====== Material provided ======
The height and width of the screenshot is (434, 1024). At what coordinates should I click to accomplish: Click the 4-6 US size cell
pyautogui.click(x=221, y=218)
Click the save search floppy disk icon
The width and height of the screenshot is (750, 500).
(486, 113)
======
* _Instructions for the task_
Repeat the data above exactly.

* _Answer section_
The height and width of the screenshot is (434, 1024). At what coordinates should I click to accomplish: Click the 4-6 US size cell
pyautogui.click(x=221, y=218)
Click the save search floppy disk icon
The width and height of the screenshot is (750, 500).
(486, 113)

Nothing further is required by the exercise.